> Work to complete
The records under this task must be duplicated exactly.

> Input records
= Beginning of Section =

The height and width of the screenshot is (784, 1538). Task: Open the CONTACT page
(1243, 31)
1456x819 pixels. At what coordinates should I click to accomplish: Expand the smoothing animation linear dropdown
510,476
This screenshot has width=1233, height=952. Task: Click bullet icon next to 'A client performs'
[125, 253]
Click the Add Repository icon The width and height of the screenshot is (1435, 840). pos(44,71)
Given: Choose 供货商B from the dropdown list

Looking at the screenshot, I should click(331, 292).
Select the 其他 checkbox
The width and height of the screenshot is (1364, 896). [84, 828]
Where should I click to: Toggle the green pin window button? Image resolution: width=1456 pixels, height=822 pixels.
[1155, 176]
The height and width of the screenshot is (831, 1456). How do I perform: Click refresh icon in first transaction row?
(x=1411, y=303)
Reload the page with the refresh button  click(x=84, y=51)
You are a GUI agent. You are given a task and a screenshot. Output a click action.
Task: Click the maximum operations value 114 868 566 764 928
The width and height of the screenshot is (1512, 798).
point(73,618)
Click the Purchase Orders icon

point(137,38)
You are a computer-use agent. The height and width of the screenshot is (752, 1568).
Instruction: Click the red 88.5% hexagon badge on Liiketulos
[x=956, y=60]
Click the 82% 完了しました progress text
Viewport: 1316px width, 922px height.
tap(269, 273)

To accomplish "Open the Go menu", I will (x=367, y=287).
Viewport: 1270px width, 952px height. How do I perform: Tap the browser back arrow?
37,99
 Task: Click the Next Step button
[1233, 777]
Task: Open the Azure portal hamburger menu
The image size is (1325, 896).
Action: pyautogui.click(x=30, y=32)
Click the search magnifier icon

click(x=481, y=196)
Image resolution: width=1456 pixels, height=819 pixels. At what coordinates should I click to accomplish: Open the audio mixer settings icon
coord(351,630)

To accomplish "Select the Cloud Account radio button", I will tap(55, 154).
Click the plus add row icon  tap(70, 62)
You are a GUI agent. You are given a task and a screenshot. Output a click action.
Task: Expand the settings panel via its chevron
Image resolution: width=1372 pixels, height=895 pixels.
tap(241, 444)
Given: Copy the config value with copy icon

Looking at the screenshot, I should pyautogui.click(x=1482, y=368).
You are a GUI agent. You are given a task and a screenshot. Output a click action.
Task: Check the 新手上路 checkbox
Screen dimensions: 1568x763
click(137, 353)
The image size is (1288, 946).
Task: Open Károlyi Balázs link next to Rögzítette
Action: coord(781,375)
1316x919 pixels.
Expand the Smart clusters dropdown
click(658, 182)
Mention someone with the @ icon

= End of Section =

> Response area
The height and width of the screenshot is (784, 1538). Task: Open the CONTACT page
(1243, 31)
1456x819 pixels. At what coordinates should I click to accomplish: Expand the smoothing animation linear dropdown
510,476
This screenshot has width=1233, height=952. Task: Click bullet icon next to 'A client performs'
[125, 253]
Click the Add Repository icon The width and height of the screenshot is (1435, 840). pos(44,71)
Given: Choose 供货商B from the dropdown list

Looking at the screenshot, I should click(331, 292).
Select the 其他 checkbox
The width and height of the screenshot is (1364, 896). [84, 828]
Where should I click to: Toggle the green pin window button? Image resolution: width=1456 pixels, height=822 pixels.
[1155, 176]
The height and width of the screenshot is (831, 1456). How do I perform: Click refresh icon in first transaction row?
(x=1411, y=303)
Reload the page with the refresh button  click(x=84, y=51)
You are a GUI agent. You are given a task and a screenshot. Output a click action.
Task: Click the maximum operations value 114 868 566 764 928
The width and height of the screenshot is (1512, 798).
point(73,618)
Click the Purchase Orders icon

point(137,38)
You are a computer-use agent. The height and width of the screenshot is (752, 1568).
Instruction: Click the red 88.5% hexagon badge on Liiketulos
[x=956, y=60]
Click the 82% 完了しました progress text
Viewport: 1316px width, 922px height.
tap(269, 273)

To accomplish "Open the Go menu", I will (x=367, y=287).
Viewport: 1270px width, 952px height. How do I perform: Tap the browser back arrow?
37,99
 Task: Click the Next Step button
[1233, 777]
Task: Open the Azure portal hamburger menu
The image size is (1325, 896).
Action: pyautogui.click(x=30, y=32)
Click the search magnifier icon

click(x=481, y=196)
Image resolution: width=1456 pixels, height=819 pixels. At what coordinates should I click to accomplish: Open the audio mixer settings icon
coord(351,630)

To accomplish "Select the Cloud Account radio button", I will tap(55, 154).
Click the plus add row icon  tap(70, 62)
You are a GUI agent. You are given a task and a screenshot. Output a click action.
Task: Expand the settings panel via its chevron
Image resolution: width=1372 pixels, height=895 pixels.
tap(241, 444)
Given: Copy the config value with copy icon

Looking at the screenshot, I should pyautogui.click(x=1482, y=368).
You are a GUI agent. You are given a task and a screenshot. Output a click action.
Task: Check the 新手上路 checkbox
Screen dimensions: 1568x763
click(137, 353)
The image size is (1288, 946).
Task: Open Károlyi Balázs link next to Rögzítette
Action: coord(781,375)
1316x919 pixels.
Expand the Smart clusters dropdown
click(658, 182)
Mention someone with the @ icon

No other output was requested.